Dalam sebulan ini, saya ngalamin apa yang disebut pepatah bahwa “ Hidup adalah pilihan”
Beeeugh dalem banget nih kayaknya postingan, hahahah.
Yup, sering denger kan yah kata-kata mutiara tentang kehidupan.
Bahwa hidup adalah pilihan
Dalam hidup kita harus memilih
Bahwa hidup adalah bukan sebuah kebetulan
Bahwa yang namanya hidup ada setiap konsekuensi dari setiap pilihan, halah.
Sampai khatam dengernya.
Sebagai ibu bekerja, ya gitu, tiap hari dari mulai bangun pagi sudah dihadapkan oleh pilihan-pilihan. Mau pilih ngelonin anak sambil cium-cium aroma tengkuknya yang surgawi banget atau bangkit dari tempat tidur, segera mandi dan dandan sebelum si mungil keburu bangun dan malah telat ngantor.

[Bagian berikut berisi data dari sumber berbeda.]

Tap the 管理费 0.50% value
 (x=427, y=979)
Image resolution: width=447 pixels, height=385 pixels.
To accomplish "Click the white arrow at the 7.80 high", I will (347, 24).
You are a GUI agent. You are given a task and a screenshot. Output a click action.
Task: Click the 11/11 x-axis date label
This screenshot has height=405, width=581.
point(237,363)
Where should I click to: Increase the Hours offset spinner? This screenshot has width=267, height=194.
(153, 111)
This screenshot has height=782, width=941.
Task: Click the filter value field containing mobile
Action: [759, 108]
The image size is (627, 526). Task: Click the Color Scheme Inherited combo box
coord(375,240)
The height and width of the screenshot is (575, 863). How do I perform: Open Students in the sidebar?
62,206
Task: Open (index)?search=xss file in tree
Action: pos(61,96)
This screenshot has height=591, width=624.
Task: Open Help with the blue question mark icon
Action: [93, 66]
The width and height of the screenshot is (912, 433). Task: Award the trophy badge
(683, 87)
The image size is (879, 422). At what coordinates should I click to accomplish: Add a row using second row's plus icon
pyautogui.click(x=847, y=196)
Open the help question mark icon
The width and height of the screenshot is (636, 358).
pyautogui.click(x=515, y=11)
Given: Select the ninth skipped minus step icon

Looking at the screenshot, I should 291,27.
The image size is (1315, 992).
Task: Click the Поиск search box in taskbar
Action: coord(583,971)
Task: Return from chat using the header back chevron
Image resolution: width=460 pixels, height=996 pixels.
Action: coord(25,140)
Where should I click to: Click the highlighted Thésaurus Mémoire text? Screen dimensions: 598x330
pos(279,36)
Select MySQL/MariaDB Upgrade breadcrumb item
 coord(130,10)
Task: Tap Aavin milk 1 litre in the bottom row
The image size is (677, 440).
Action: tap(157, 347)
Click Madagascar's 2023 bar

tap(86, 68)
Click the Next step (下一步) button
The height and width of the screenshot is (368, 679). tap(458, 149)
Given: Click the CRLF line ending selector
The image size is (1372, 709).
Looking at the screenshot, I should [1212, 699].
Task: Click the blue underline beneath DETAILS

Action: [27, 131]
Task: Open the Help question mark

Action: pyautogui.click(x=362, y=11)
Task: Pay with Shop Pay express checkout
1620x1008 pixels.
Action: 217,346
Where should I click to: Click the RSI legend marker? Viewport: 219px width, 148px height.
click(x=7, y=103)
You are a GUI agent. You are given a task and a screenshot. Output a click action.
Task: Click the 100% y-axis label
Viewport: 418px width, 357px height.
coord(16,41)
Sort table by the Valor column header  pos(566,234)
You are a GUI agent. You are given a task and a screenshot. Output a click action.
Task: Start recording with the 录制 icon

Sampai di kantor, kerja, pas mau pulang pun kembali di hadapkan ke pilihan, mau tetep stay di depan computer sankin asiknya kerja, atau segera beresin meja dan bergegas capcus biar masih sempet main sama anak di rumah.
( Baca : Hidup Ini harus Memilih )
Iyes, kedengerannya sederhana banget kan yah.
Ya iyalah, kalau ada pertanyaan pilih kerjaan atau keluarga, pastilah jawaban semua orang lazimnya bakal pilih keluargalah. Keluarga is numero uno. Ngga ada yang memenangkan pilihan kalau ada keluarga di antaranya
Namun, ternyata jawaban semudah itu ngga selalu terjadi di setiap kondisi.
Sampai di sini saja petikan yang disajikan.